Dad didn't have to dress up to do this:

The "Worst" part here is either Dad bursting into flames and gets horribly burned, or the kid runs to hug Santa, which puts Dad off balance, and he tips over the tree, and the house burns.

 

 

 

Another entry in our long stroll down the humble ruins of Dexter Avenue.

And another one of those strange, hard-to-reconstruct ruins. There was a building on the side of the three-story block? No, doesn’t seem likely. The string course along the first floor indicates otherwise. There was probably a facade that wrapped around the building, and of course was ripped off or fell off.

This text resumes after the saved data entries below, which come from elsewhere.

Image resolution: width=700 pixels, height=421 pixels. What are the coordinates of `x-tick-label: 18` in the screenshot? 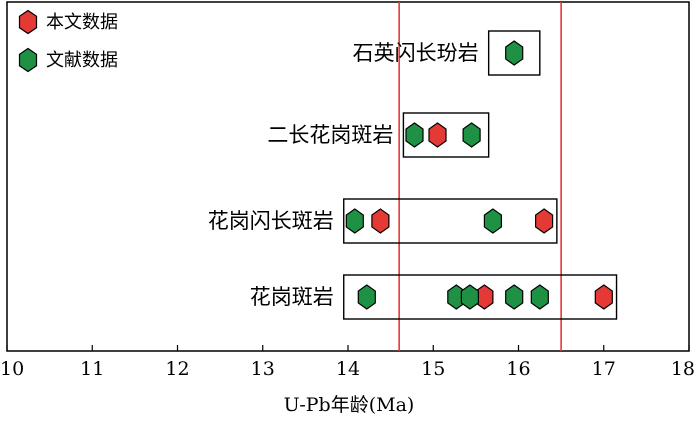 It's located at (683, 369).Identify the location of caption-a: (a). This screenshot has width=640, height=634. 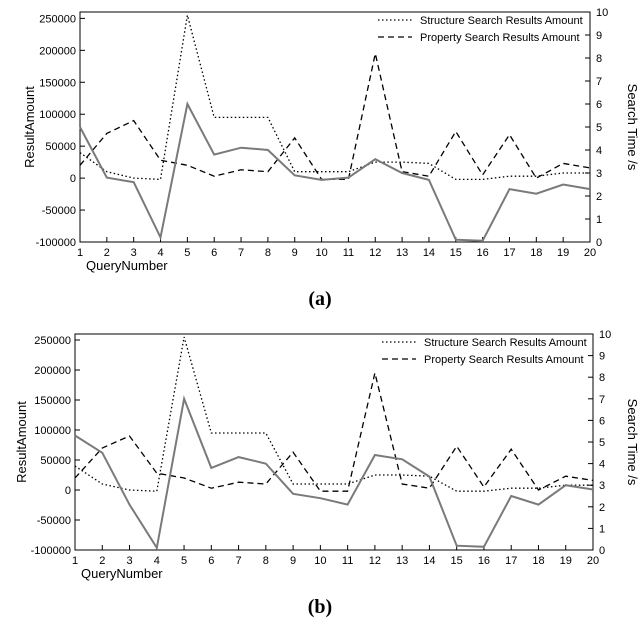
(320, 299).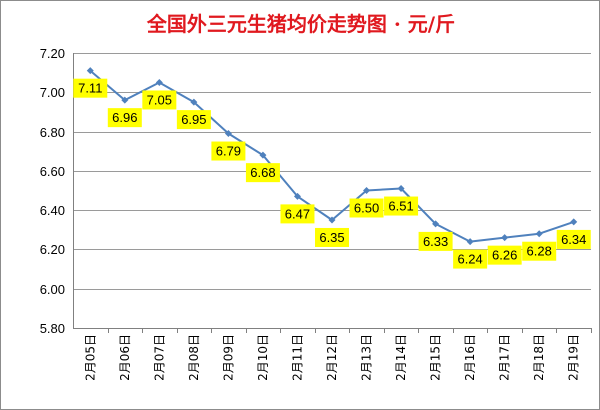 This screenshot has height=410, width=600. I want to click on data-label: 6.96, so click(124, 118).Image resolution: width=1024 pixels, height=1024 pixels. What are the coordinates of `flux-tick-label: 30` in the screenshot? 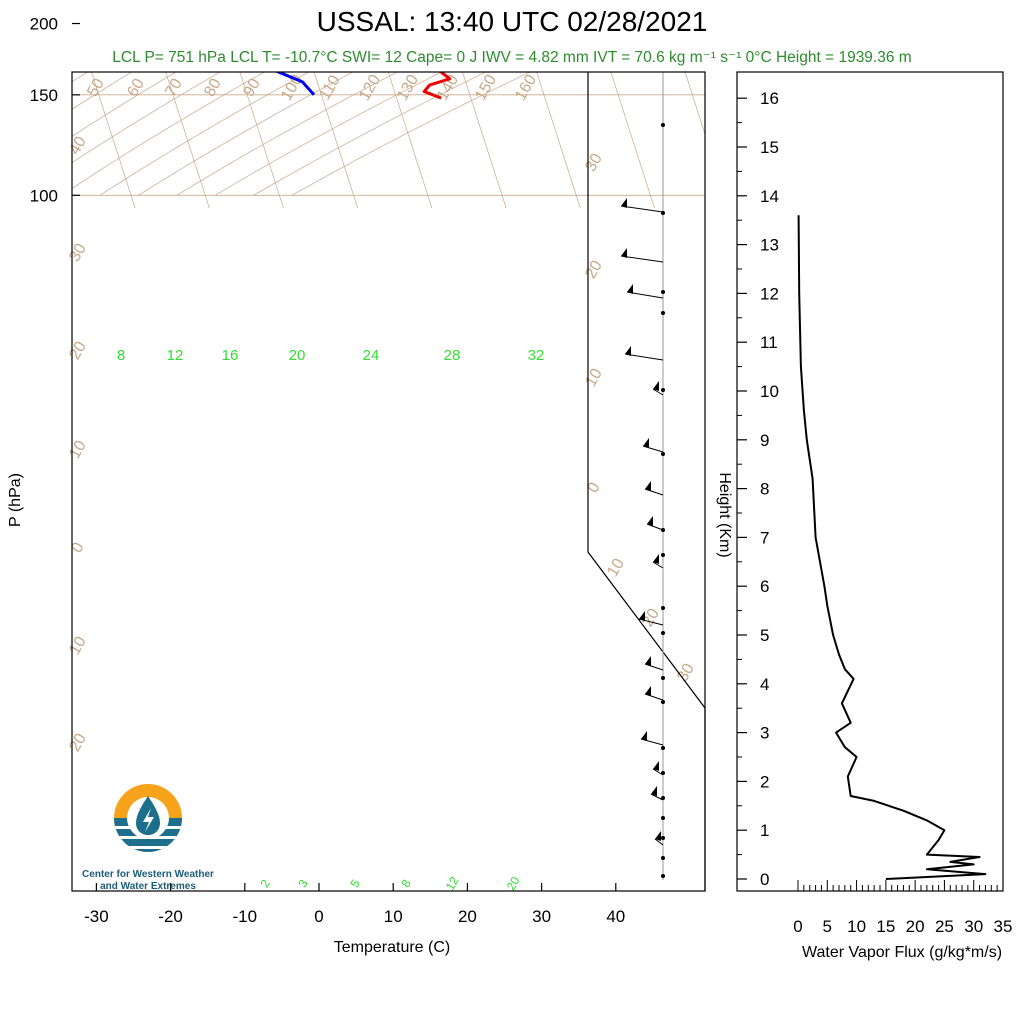 It's located at (974, 926).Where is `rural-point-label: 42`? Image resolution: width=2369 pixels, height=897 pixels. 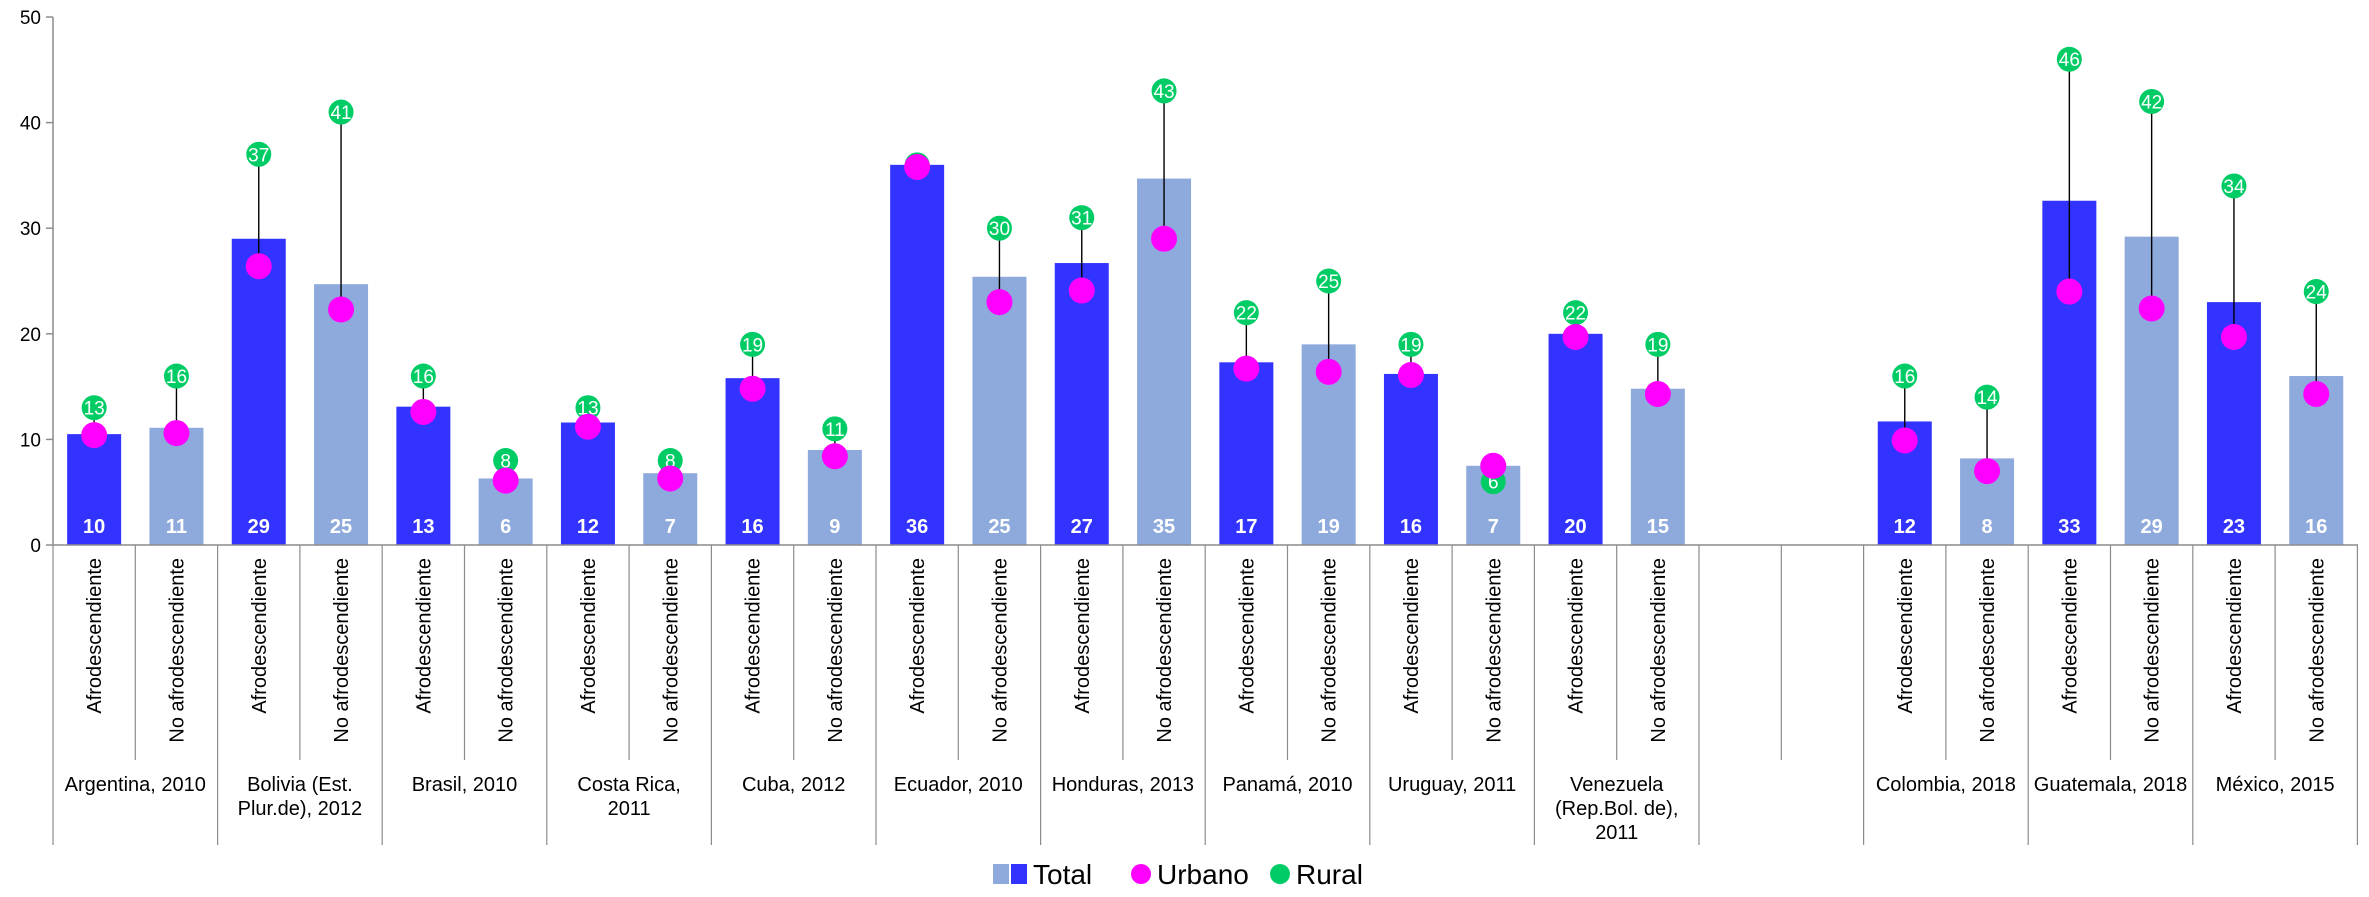 rural-point-label: 42 is located at coordinates (2152, 102).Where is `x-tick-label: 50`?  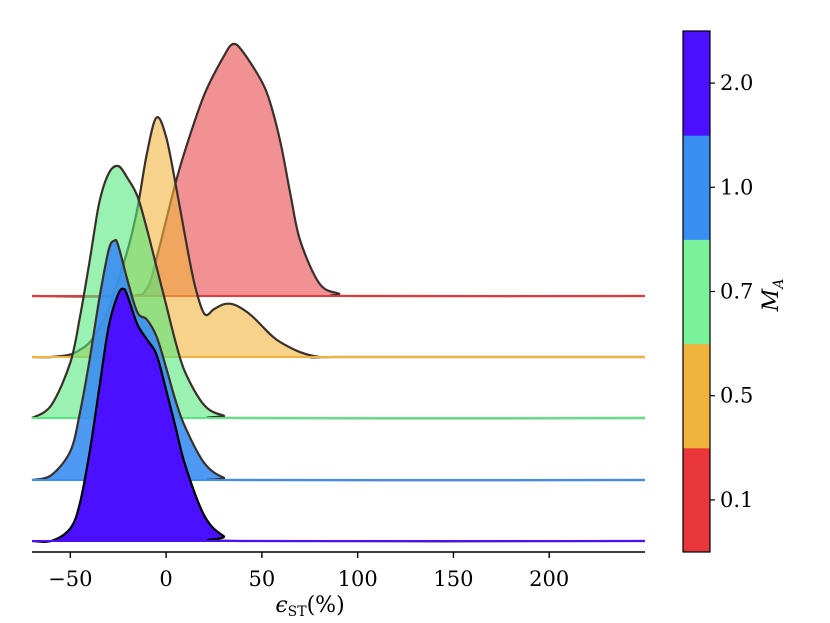
x-tick-label: 50 is located at coordinates (262, 579).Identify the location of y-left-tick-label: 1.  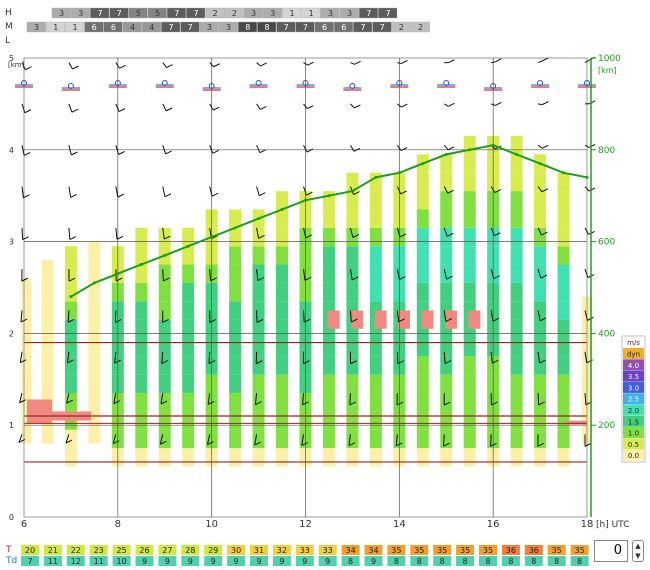
(12, 426).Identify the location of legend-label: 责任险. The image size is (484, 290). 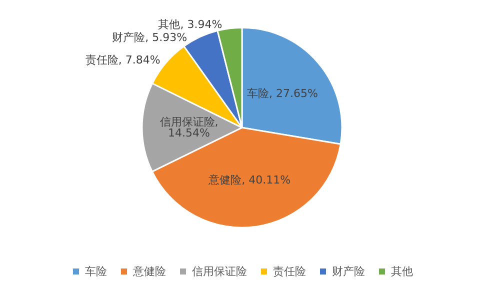
(290, 272).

From the looks of the roofline, it simply caved in.

Anyway, that was then. Now:

Another view of the surviing building in the corner of the picture, with its nice trim 30s facade all blasted to hell:

Somewhere there has to be shots of this block when it was prosperous. Or will it leave no record except for Google Street View's autopsy report?

Well, I’ll be switched: someone tried to match the brick when they closed up the storefronts.

Concrete in the door, wood on the second floor: that’ll keep out the squatters.

Two views. Find the difference.

 
 

It’s always a subtraction, not an addition. Unless you count the trees.

Another modern, or moderne facade. Prosperous enough, once; now gutted and groped by dying trees.

Again: you can shoot “Walking Dead” on this street without paying a dime to a set director.

 

Are any of the trees doing okay?

This is the fourth installment of the Dexter Detroit stroll. Surely I saved the saddest for last:

 

But there’s one more week to go.

 

That will do; enjoy your Thursday. I will, because it's Thursday.